# Anyone use this wand based shrinkwrap system?



## xyxoxy (Nov 27, 2014)

Does anyone here use one of these wand based shrink systems?
http://www.nationalshrinkwrap.com/shrinkwrap-systems.html

I bought one a couple of years ago but I could never get it to work properly. The vendors tried to help and were nice to deal with, but I just couldn't get the hang of it and always seemed to be in a rush to get things packaged so I always ended up going back to my old method using a food sealer.
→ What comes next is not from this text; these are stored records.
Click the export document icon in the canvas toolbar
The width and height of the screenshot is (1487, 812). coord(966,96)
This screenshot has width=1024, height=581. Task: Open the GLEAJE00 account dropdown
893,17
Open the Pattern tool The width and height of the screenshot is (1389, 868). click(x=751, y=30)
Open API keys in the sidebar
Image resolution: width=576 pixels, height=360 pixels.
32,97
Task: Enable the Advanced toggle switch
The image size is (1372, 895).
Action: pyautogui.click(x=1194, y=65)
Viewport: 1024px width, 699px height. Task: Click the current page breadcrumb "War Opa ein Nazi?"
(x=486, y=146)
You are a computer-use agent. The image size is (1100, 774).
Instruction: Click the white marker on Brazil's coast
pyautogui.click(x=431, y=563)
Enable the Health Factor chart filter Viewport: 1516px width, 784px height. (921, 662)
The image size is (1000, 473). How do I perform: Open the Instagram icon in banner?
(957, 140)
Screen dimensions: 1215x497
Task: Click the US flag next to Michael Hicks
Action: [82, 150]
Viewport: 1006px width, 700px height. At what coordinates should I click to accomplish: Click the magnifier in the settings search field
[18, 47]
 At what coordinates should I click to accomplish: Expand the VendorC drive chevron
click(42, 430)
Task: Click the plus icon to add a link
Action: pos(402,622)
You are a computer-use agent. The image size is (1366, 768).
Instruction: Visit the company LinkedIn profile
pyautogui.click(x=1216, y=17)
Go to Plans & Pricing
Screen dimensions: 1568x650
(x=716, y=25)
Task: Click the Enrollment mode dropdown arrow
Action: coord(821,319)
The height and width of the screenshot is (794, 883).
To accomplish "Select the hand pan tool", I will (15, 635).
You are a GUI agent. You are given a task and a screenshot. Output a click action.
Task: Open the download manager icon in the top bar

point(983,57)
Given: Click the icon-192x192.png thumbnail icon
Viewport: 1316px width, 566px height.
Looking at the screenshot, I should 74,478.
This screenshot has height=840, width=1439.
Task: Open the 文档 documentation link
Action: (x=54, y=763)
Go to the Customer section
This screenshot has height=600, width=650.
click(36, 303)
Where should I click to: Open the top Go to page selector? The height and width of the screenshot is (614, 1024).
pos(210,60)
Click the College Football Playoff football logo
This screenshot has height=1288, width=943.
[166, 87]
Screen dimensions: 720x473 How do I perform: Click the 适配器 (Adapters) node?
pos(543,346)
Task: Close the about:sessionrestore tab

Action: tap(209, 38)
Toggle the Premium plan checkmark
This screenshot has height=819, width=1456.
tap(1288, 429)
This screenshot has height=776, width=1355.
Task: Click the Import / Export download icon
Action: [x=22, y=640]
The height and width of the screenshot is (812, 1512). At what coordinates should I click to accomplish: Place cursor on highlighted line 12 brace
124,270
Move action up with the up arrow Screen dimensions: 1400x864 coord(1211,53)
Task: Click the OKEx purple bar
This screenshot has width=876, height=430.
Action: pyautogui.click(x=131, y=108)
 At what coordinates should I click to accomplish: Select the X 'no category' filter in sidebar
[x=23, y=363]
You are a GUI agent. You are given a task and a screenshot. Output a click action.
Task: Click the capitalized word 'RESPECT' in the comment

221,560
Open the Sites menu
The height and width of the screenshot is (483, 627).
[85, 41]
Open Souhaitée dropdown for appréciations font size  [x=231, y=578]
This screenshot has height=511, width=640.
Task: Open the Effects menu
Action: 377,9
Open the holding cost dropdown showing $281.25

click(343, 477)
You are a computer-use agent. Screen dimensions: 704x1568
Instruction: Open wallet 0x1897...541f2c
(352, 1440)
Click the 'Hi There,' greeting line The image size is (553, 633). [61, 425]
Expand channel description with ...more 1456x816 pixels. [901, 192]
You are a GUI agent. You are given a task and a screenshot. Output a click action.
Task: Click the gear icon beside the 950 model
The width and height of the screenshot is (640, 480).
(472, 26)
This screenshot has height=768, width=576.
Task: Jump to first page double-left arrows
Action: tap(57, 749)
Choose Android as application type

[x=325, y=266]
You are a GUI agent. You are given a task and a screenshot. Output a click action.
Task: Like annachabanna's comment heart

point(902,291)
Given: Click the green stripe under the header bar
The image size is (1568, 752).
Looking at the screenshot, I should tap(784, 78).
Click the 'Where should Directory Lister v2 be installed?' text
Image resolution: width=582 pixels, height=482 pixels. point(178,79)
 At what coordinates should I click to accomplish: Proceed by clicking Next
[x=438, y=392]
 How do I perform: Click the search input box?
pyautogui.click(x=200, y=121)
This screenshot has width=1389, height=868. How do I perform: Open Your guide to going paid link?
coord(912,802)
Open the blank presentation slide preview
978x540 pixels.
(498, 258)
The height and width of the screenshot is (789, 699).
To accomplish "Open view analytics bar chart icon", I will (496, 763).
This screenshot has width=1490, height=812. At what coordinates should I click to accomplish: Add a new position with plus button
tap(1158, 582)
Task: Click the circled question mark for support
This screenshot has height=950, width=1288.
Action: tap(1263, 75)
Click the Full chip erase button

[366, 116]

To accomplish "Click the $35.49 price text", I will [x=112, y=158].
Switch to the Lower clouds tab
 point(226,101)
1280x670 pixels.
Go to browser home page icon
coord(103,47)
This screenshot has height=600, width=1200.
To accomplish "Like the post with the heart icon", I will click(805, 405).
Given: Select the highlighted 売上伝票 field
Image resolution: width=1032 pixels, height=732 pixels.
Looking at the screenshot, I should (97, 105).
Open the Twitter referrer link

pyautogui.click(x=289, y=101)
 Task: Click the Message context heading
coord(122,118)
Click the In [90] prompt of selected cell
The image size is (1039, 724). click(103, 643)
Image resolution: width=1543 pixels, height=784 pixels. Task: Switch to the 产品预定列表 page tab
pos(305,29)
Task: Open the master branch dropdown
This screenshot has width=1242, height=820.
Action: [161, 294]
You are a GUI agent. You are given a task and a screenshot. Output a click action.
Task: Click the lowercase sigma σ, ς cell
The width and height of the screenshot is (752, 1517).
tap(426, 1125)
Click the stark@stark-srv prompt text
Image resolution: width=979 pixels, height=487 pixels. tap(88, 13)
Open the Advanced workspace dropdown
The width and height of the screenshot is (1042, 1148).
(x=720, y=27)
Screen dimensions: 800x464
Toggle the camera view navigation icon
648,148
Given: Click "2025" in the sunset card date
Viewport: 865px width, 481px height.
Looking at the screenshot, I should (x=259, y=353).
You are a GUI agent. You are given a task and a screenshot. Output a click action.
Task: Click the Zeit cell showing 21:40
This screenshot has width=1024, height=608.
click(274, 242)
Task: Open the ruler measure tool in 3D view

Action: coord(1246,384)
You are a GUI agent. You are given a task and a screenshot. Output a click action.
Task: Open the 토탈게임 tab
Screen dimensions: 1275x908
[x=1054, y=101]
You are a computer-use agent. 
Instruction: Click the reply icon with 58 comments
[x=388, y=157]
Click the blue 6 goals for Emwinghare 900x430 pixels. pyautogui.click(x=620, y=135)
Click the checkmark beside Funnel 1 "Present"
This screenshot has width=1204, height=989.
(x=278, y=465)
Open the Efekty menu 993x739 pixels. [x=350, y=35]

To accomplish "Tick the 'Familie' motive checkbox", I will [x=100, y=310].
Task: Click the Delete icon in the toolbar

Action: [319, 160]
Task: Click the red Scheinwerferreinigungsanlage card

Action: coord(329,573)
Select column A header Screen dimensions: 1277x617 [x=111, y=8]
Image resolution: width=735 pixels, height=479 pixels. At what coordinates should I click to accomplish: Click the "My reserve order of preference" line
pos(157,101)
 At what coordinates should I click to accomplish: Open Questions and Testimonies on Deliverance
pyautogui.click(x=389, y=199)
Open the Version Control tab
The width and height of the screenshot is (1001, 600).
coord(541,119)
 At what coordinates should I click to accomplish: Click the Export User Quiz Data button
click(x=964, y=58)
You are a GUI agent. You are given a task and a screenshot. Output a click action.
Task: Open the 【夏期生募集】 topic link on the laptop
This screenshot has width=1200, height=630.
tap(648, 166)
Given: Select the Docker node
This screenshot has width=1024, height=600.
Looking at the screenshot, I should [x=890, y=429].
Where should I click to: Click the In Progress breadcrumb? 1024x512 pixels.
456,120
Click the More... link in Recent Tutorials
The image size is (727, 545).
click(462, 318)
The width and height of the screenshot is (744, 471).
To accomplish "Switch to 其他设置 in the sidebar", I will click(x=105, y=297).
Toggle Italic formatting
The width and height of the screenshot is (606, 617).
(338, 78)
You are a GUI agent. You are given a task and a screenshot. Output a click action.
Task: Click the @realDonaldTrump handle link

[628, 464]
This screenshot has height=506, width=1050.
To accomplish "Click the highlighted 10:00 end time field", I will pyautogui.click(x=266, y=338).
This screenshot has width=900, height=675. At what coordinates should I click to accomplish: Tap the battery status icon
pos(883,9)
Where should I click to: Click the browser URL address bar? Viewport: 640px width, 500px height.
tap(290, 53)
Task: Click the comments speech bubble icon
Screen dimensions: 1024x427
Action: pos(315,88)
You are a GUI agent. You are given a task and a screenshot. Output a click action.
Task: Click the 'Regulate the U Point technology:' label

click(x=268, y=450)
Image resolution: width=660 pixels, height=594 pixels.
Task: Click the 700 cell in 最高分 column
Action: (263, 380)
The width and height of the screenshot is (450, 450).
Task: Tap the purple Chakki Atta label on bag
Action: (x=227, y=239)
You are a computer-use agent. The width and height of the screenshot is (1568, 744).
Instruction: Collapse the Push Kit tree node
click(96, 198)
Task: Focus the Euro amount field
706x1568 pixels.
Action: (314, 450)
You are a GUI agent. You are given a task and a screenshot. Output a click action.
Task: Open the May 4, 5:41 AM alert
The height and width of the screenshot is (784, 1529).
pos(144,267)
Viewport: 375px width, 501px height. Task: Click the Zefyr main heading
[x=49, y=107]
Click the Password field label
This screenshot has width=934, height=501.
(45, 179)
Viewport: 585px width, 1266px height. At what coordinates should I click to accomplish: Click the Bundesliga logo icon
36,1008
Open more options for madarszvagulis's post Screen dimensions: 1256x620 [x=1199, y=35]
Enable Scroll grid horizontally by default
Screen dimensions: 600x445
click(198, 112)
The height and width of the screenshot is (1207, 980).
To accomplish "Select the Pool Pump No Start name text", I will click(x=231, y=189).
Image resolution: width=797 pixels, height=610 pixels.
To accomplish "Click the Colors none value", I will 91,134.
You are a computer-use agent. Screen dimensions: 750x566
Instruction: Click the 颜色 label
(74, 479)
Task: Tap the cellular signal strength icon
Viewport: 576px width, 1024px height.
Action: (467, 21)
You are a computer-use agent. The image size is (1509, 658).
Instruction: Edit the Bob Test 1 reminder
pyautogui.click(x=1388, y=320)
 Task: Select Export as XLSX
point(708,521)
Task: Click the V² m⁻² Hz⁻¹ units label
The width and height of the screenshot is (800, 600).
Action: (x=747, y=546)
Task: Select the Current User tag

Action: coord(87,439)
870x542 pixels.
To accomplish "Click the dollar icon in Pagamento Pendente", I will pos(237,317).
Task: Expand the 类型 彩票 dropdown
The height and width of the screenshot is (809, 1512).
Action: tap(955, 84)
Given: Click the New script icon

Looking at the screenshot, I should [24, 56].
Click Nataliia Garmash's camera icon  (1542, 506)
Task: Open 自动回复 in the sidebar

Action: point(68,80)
I'd like to give this another try and just wondered what anyone else's experience might be. I'm thinking it just might be the wrap I'm using (100ga polyolefin) so if you have had success with one of these please let me know what type of film you use.

Thanks in advance.


----------



## soapsydaisy (Nov 28, 2014)

Are you trying to wrap CP soap? What problems were you running into?


----------



## xyxoxy (Nov 28, 2014)

Yes wrapping CP... round bars to be specific.

The problem is that I can just never get the wrap to cut using the wand. It may or may not seal but it just doesn't cut thru the wrap the way it does in the demo videos. But I'm pretty sure the videos are using PVC wrap and I'm using the polyolefin which is more pliable and less like cellophane. Not sure if that matters.

I tried removing the teflon tape to cut with the bare wire but that only worked once or twice and then the wire got too gunked up to use. I cleaned the wire and added a new piece of tape and then was back to the original problem. I am using their silicone mat with the padding underneath as they show.

I'm just really curious if anyone here has used these successfully and what type of wrap they used. They make it look so easy on their site and FWIW I do feel that this is a reputable company.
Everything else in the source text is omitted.